Could you output each record below exactly as it stands and leave the pictures out?

◇ ◇ ◇

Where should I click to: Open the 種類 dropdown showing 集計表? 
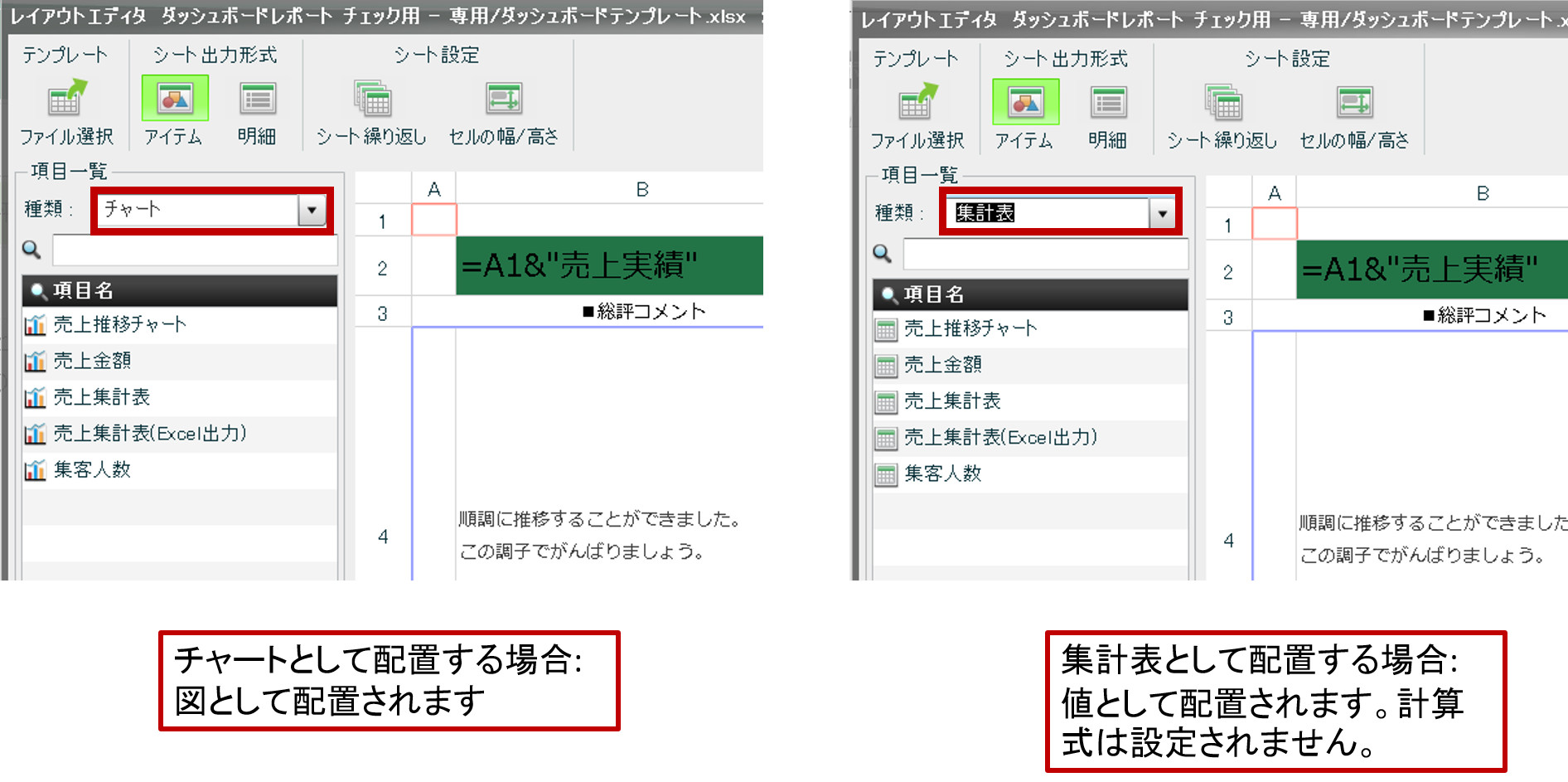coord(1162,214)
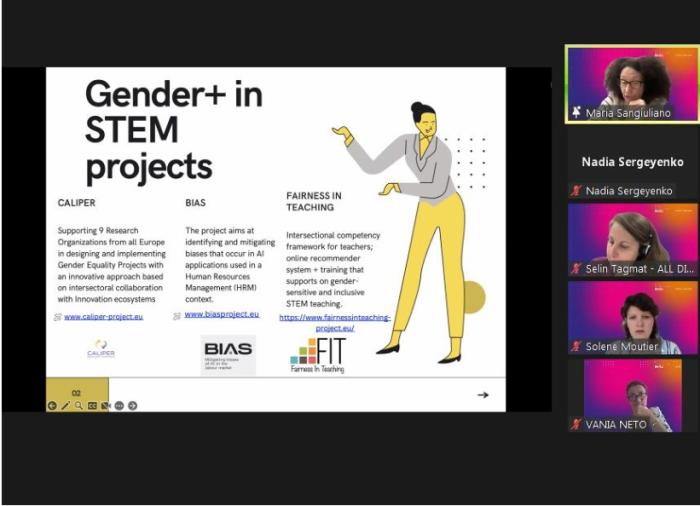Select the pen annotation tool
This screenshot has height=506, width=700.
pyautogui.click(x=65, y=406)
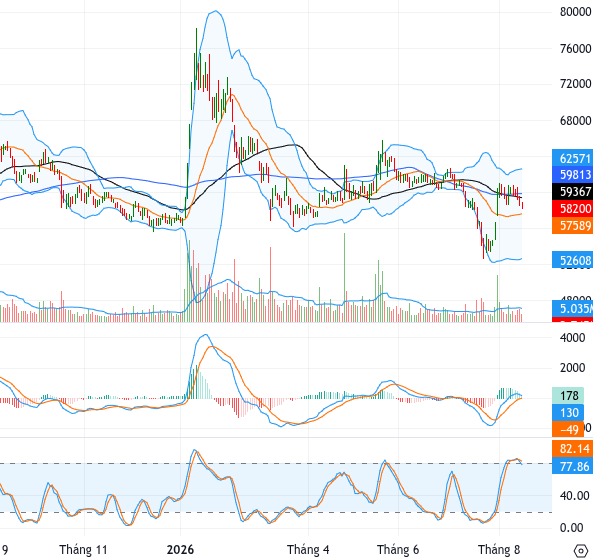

◇ ◇ ◇

- Answer to this exercise -
Where should I click to: Open the 種類 dropdown showing 集計表? 
coord(1162,214)
Select the pen annotation tool
This screenshot has height=506, width=700.
pyautogui.click(x=65, y=406)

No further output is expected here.